PROBLEM REQUIREMENTS: As you look over the data below, please find each line where the word "from" appears, then copy it.

TASK INPUT:
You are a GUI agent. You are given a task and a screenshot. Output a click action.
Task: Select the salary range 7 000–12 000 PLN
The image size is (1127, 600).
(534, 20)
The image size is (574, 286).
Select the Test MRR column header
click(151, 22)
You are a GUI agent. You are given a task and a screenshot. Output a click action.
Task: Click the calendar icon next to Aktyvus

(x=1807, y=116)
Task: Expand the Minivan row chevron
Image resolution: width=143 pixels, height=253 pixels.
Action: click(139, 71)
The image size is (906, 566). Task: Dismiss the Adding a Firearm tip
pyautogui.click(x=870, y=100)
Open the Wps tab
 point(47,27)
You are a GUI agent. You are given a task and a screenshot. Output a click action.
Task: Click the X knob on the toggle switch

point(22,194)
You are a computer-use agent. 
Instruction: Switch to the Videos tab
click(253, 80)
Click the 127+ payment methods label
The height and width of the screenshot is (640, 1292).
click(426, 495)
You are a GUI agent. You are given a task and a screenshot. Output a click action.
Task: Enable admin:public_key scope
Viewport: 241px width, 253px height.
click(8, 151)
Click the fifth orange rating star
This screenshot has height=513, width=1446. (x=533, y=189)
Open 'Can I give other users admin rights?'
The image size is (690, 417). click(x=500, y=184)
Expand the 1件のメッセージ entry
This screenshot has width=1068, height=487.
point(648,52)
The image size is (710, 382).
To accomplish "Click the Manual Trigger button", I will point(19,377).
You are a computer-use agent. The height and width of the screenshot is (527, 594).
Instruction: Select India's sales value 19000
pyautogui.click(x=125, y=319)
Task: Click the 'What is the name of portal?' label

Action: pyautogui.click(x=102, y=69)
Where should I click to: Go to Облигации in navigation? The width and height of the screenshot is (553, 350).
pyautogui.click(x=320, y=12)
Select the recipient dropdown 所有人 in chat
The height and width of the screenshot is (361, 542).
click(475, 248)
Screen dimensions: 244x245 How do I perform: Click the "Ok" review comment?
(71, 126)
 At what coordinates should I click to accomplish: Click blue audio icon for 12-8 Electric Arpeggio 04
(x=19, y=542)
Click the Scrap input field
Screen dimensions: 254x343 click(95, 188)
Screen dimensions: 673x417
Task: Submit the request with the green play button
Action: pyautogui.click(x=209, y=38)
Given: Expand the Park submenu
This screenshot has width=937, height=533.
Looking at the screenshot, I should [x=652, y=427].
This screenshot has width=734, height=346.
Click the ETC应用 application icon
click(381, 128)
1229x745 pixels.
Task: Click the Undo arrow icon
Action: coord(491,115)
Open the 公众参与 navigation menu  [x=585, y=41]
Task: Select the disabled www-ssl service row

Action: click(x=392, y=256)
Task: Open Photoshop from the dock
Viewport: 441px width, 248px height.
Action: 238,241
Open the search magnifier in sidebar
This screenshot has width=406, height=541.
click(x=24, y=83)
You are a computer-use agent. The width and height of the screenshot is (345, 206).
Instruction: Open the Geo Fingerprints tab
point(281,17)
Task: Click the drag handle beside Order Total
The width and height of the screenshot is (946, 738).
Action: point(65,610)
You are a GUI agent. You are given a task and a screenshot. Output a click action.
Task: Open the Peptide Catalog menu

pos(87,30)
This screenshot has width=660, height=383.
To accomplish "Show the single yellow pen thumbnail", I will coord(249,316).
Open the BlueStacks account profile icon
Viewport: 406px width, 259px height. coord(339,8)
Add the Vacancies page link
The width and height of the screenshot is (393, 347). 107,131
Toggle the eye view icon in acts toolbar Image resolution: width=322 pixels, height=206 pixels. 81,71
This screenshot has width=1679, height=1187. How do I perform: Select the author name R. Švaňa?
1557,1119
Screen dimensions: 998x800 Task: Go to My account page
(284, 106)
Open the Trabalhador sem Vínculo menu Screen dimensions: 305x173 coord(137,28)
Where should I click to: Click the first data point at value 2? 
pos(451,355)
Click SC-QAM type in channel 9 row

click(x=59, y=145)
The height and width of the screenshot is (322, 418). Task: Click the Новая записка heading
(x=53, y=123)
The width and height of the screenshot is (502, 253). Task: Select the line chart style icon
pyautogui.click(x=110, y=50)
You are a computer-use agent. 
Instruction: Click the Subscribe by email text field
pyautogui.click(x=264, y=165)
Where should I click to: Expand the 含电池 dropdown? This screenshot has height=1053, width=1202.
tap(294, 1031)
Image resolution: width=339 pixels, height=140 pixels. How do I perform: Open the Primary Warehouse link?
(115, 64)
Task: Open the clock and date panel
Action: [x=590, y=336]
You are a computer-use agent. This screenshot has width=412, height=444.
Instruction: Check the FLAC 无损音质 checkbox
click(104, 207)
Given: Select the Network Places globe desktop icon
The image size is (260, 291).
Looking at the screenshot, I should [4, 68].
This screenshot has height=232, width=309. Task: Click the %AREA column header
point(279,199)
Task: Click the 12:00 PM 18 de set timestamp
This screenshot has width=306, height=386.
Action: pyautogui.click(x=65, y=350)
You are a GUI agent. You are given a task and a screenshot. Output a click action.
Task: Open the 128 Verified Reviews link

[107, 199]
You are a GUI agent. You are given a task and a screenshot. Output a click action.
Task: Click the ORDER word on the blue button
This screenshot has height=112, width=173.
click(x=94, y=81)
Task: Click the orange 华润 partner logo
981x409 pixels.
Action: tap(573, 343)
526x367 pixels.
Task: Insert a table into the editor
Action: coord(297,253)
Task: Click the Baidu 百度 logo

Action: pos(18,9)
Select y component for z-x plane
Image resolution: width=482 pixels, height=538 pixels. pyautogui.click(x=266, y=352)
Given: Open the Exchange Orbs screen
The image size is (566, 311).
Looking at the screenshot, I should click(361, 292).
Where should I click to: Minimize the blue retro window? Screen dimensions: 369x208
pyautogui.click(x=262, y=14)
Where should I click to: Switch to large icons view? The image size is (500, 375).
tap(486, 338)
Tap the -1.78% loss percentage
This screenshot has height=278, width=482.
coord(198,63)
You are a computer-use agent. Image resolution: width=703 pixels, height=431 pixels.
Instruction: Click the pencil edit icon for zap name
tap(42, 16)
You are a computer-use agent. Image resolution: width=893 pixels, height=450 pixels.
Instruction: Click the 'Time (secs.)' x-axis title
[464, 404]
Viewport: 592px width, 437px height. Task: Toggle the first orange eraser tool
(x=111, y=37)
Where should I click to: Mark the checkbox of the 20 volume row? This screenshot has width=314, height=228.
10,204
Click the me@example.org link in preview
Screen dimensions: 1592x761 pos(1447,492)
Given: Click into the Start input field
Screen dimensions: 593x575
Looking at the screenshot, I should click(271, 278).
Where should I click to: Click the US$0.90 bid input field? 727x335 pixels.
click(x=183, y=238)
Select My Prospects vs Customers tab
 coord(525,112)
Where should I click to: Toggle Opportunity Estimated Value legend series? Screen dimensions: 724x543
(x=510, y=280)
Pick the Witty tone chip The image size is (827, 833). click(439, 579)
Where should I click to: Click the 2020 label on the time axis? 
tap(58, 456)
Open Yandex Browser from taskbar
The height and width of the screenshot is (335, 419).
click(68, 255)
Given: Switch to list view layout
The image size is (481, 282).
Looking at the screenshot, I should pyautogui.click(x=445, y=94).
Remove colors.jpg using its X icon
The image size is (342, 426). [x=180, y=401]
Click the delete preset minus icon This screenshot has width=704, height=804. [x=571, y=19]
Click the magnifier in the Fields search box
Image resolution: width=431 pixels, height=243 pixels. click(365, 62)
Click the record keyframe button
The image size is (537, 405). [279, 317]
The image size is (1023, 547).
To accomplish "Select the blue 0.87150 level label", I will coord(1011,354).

RESPONSE:
Task: Open Photoshop from the dock
Open Yandex Browser from taskbar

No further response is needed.